AIM OF THE TASK: What lines in the data hold the string "will"? Show them.

EXTRACTED ENTRIES:

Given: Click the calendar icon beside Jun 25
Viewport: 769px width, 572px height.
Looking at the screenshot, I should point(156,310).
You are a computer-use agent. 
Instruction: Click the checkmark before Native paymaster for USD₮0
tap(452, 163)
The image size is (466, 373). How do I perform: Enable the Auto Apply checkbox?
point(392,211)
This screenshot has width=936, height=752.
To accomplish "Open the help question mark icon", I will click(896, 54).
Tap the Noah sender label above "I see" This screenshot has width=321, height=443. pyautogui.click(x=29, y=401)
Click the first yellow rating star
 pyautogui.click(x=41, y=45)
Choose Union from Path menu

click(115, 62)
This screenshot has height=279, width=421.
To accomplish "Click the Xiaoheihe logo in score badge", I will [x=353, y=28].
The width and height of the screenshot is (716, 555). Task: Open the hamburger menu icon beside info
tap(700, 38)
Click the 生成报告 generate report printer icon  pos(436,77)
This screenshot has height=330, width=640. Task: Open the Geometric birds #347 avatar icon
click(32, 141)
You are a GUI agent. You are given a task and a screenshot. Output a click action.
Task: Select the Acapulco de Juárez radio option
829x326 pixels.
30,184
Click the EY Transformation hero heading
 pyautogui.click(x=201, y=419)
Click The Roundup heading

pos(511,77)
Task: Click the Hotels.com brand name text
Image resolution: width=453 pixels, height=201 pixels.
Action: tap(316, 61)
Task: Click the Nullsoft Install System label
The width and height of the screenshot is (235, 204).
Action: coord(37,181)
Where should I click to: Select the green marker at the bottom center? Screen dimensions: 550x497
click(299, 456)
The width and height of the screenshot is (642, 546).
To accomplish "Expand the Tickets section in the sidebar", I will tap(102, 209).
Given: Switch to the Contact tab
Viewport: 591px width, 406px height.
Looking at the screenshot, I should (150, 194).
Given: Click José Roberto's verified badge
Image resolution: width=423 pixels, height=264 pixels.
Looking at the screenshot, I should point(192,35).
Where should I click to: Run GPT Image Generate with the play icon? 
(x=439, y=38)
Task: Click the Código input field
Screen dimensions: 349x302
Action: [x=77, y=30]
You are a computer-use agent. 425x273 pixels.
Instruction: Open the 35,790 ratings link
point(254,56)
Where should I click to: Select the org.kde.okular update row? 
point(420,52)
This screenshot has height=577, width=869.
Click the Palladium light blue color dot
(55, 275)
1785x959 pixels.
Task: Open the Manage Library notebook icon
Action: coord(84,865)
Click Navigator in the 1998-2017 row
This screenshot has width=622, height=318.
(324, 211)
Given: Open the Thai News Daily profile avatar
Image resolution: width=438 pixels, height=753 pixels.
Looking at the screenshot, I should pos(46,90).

WRITTEN ANSWER:
To accomplish "Open the help question mark icon", I will click(896, 54).
To accomplish "Click the Xiaoheihe logo in score badge", I will [x=353, y=28].
To accomplish "Expand the Tickets section in the sidebar", I will tap(102, 209).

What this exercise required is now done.